In questo modo, andrebbero superate alcune modalità più consolidate di fare politica a sinistra, che vedevano partiti e sindacati come il fulcro dell’azione. I sindacati dovrebbero diventare più aperti alle istanze post-lavoriste, facendo in questo modo anche gli interessi di chi non vi è iscritto.
Parte delle richieste dovrebbero essere la richiesta di salari più alti e riduzione del tempo di lavoro nei vari comparti lavorativi, riuscendo così a sconfiggere il precariato non attraverso più ore di lavoro ma attraverso aumenti delle paghe. 
Un tale progetto dovrebbe aprire lo spazio non solo alla libera creatività, ma all’organizzazione di forme comunitarie di organizzazione delle risorse e del tempo.
Gli autori tengono anche a rimarcare che, sebbene li si possa criticare per essereutopici, a loro avviso è proprio il discorso utopico che va riattivato per immaginare una società e un mondo migliore.
Inventing the Future: altre proposte editoriali per approfondire
Non è questo il primo libro che affronta il tema della progressiva tecnologizzazione del lavoro e di come questa si relazioni con le prospettive occupazionali, né il primo che suggerisca il reddito di base. 
Il reddito di base o di cittadinanza, in alcune sue versioni, è stato già visto come la chiave per superare l’eventuale, o già in corso secondo alcuni studiosi, crisi.

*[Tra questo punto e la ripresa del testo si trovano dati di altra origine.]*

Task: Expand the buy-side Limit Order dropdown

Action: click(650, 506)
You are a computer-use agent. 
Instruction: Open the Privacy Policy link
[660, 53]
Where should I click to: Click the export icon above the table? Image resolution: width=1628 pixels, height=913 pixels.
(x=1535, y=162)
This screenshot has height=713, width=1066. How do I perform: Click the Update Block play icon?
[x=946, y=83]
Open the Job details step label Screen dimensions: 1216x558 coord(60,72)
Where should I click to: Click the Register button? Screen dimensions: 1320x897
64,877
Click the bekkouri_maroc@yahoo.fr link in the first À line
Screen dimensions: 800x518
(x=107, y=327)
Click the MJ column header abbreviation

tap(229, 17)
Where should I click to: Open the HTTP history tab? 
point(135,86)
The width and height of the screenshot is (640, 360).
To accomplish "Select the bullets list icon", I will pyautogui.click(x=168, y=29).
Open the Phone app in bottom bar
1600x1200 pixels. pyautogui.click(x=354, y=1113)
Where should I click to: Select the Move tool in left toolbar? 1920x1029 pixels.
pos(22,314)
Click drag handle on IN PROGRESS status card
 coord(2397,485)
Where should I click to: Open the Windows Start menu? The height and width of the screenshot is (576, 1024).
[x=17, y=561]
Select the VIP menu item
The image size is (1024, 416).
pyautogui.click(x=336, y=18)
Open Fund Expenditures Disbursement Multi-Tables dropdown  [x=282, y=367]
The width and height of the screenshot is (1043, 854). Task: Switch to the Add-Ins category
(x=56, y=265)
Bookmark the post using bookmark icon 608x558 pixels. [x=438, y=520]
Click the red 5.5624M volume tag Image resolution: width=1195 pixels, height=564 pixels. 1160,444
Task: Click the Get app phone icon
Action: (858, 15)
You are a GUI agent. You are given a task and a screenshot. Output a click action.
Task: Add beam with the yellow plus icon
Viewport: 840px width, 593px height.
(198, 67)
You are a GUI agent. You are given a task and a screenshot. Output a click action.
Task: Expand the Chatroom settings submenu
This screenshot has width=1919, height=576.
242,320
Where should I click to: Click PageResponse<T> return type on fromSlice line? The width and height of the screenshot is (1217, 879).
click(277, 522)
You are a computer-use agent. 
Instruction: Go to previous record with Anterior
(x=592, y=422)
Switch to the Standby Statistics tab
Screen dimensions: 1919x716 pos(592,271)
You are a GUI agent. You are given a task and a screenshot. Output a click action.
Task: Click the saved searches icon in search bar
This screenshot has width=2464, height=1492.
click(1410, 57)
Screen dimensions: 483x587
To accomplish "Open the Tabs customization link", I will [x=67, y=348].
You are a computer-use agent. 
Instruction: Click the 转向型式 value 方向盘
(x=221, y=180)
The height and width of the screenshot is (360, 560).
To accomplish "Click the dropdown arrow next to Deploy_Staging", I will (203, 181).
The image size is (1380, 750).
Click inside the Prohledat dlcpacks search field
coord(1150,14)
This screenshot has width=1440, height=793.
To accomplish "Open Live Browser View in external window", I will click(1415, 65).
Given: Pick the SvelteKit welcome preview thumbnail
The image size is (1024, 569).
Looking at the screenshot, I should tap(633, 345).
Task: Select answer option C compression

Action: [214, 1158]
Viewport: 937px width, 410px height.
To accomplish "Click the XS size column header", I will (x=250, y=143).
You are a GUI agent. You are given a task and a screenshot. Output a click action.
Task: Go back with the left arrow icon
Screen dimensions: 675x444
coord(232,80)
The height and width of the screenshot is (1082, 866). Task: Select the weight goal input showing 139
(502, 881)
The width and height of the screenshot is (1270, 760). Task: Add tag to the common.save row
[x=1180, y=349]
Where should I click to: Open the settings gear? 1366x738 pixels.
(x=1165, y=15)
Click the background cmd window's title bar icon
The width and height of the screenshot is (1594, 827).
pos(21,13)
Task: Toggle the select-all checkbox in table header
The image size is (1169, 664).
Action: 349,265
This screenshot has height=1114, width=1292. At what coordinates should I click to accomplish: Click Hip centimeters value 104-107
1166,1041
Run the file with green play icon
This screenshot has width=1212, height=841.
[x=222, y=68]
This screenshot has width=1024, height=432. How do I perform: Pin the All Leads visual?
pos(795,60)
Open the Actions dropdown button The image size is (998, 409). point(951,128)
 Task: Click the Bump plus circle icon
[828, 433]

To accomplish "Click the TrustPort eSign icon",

Possiamo segnalare i recenti:
Postcapitalism: A Guide to Our Future del giornalista Paul Mason;
The Rise of the Robots: Technology and the Threat of Mass Unemploymentdi Martin Ford.
Inventing the Future: Postcapitalism and a World Without Work è però forse uno dei libri più influenti di questo filone, visto che in Inghilterra si sono già formati gruppi di azione nel senso da esso indicato, che hanno cercato di inserirsi all’interno delle recenti lotte contro l’austerità.
Questo si deve probabilmente al fatto che il tema del post-lavoro e del reddito garantito strizza più volte l’occhio all’operaismo, che vede in famosi intellettuali come Toni Negri i principali riferimenti. 
Molto simile inoltre è il punto di vista del post-operaista Andrea Fumagalli che analizzammo in un’intervista allo stesso l’anno scorso.
Qui in particolare Fumagalli ci ha aiutato a capire che per post-lavoro si intende in realtà il diritto alla scelta del lavoro. Sembrerebbe più o meno anche il punto di vista di Srnicek e Williams, che rimarcano anch’essi il diritto a scegliere cosa fare della propria vita in base al valore di ciò che si sceglie piuttosto che alla sua profittabilità; in questo consiste la loro lotta contro l’etica del lavoro.
I problemi di tutto il discorso però sono due: il primo è capire se davvero latecnologia porterà o no verso la disoccupazione di massa o verso nuove categorie di lavori salariati. 
Nel primo caso sarà probabilmente più facile coinvolgere le masse verso un tale progetto, ma nel secondo caso sarà più difficile, a meno che i nuovi lavori creati non siano per la maggior parte precari e sottopagati. In questa ultima evenienza, sarà assolutamente legittimo provare a scommettere anche su una società del post-lavoro come quella qui idealizzata.
Il secondo riguarda il senso economico della richiesta di reddito minimo: per poterlo erogare occorre comunque produrre ricchezza da cui trarre risorse. Non è un problema insormontabile, ma occorre quantomeno mantenere il profitto privato, eventualmente poi tassabile (si potrebbe anche ricorrere alla stampa di moneta per erogare il reddito minimo, ma senza corrispondente creazione di ricchezza si tratterebbe di carta straccia).
In questo senso parlare di post-capitalismo apparirebbe allora eccessivo.
L’alternativa, qui immaginata seguendo la proposta del libro, potrebbe essere lottare per un sistema diverso per davvero a quello capitalista, dove uno Stato ipertecnologico permetta sia la sopravvivenza che la libertà di autodeterminazione, andando persino oltre il concetto di reddito erogato in moneta. 
Questi punti però, sebbene se ne discuta, non sono affrontati con sufficiente definitezza da questo lavoro.